Hans Christian Andersen


Hans Christian Andersen, 1896
Johannes Gelert
Lincoln Park
East of North Stockton Drive and south of West Dickens Avenue

            Hans Christian Andersen (1805-1875) was a Danish author best known for his 168 children’s tales, including “The Little Mermaid,” “The Princess and the Pea,” “Thumbelina” and “The Snow Queen.” The son of a poor shoemaker from Odense, Andersen hoped to become a successful playwright in Copenhagen but was not taken seriously. He began writing travelogues after a visit to Germany in 1831 and would continue producing them for the rest of his life. On a lark, he published four children’s stories in 1835, which led to the career that would bring him international fame.
            Johannes Gelert, the Danish sculptor responsible for the Haymarket Riot Monument, was commissioned by a committee of the Chicago Dania Society to create this 8-foot-tall bronze statue of Andersen, seated on a tree stump atop a granite pedestal.
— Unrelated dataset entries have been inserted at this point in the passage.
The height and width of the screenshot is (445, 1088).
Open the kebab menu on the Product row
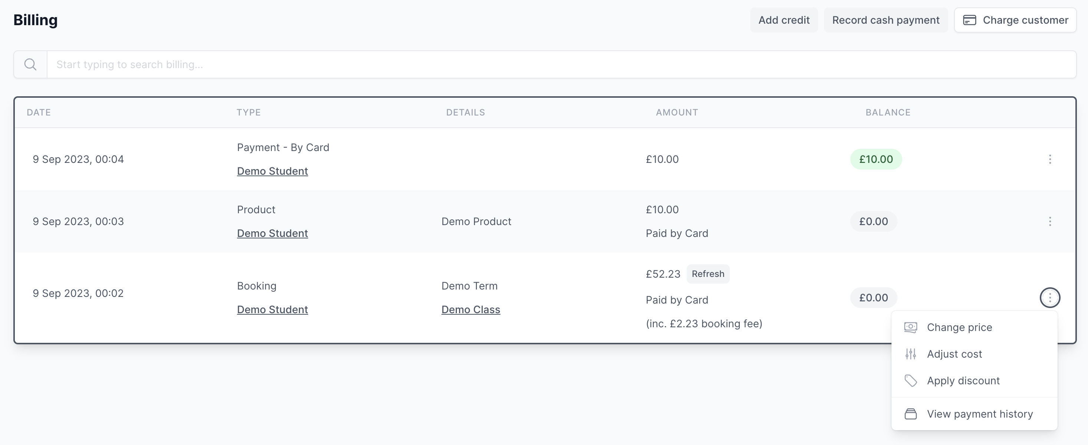coord(1050,221)
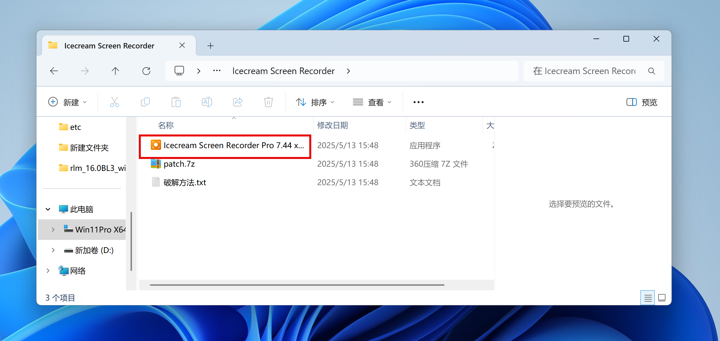Select the patch.7z archive file
The width and height of the screenshot is (720, 341).
tap(179, 164)
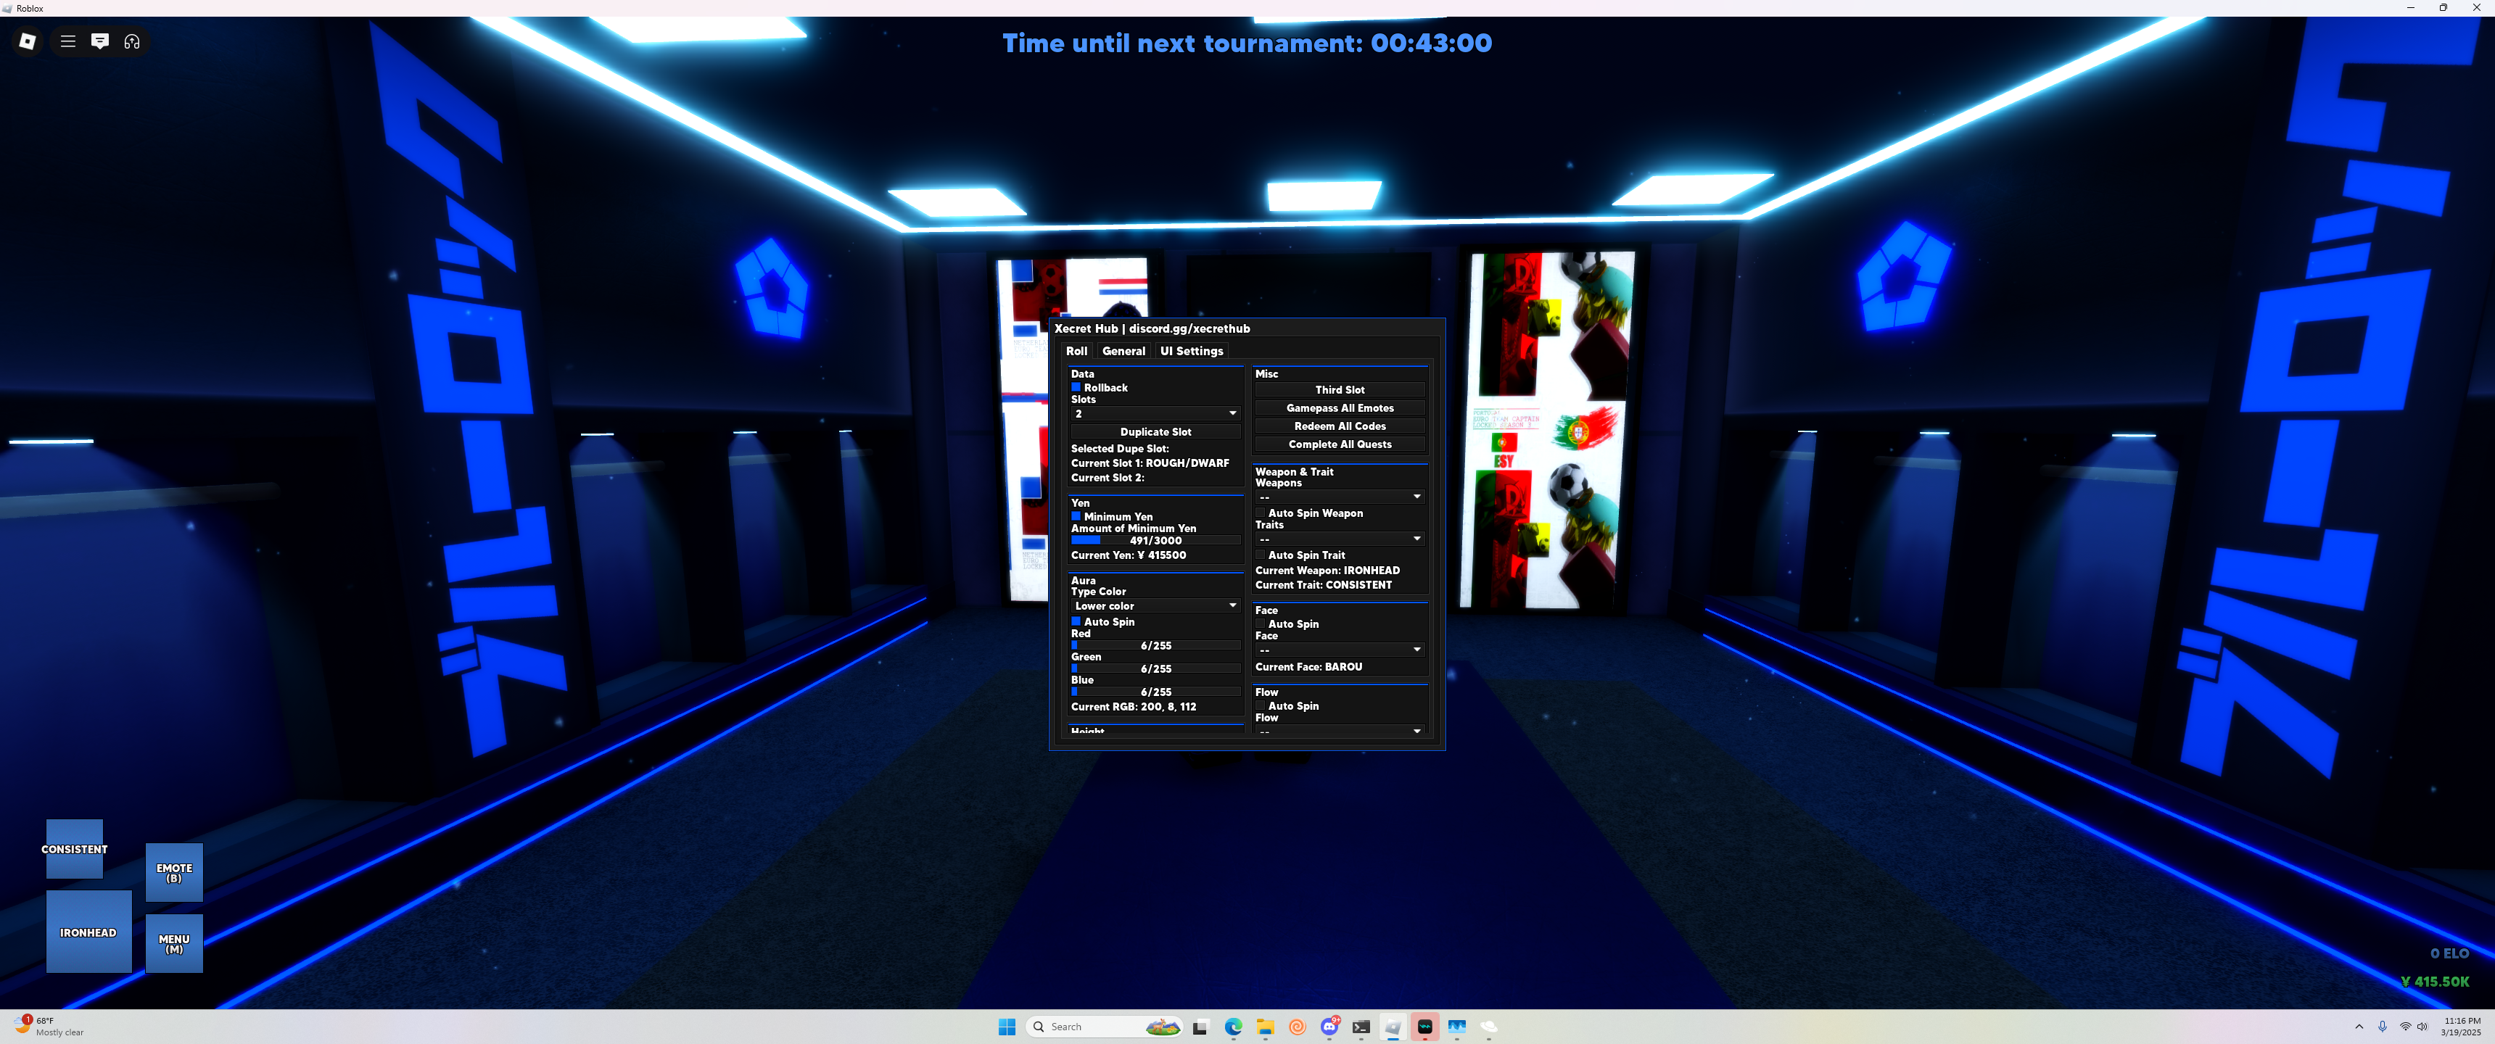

Andersen is shown with his fingers holding his place in a book with a swan beside him, possibly alluding to his story “The Swan’s Nest,” which refers to Denmark, or “The Ugly Duckling,” given his own struggle to gain acceptance as a writer. The monument was paid for by donations, including small change given by school children.
            In 1897, Gelert installed another work in Lincoln Park, a bust of German composer Ludwig van Beethoven, but it was stolen in 1970 and never recovered. In honor of the 200th anniversary of Andersen’s birth, the Chicago Park District conserved the monument and it features a vivid green patina.  

Nuclear Energy


Nuclear Energy, 1967
Henry Moore
University of Chicago campus
Ellis Avenue between 56th and 57th Streets

            This 12-foot high bronze sculpture by renowned British sculptor Henry Moore (1989-1986) stands on the site where a team of scientists, led by Enrico Fermi, initiated humankind’s first self-sustaining nuclear chain reaction in an experimental reactor known as the “Chicago Pile” at 3:25pm on December 2, 1942. Moore’s form, which invites comparison to a mushroom cloud, a human skull, or protective helmet, allows viewers to contemplate the complex implications of the discovery. While many saw great potential in atomic energy, the project was inextricably linked to efforts to create an atomic bomb.
            Purchased from the artist by the B. F. Ferguson Fund, the sculpture was dedicated on December 2, 1967 on the 25th anniversary of the event and was attended by Mrs. Laura Fermi, widow of Enrico Fermi. The work was based upon a 3-inch study in Moore’s studio viewed by a committee from the University of Chicago. Moore subsequently visited the site on the university’s campus before developing the full-sized sculpture. The setting was designed by Skidmore, Owings and Merrill.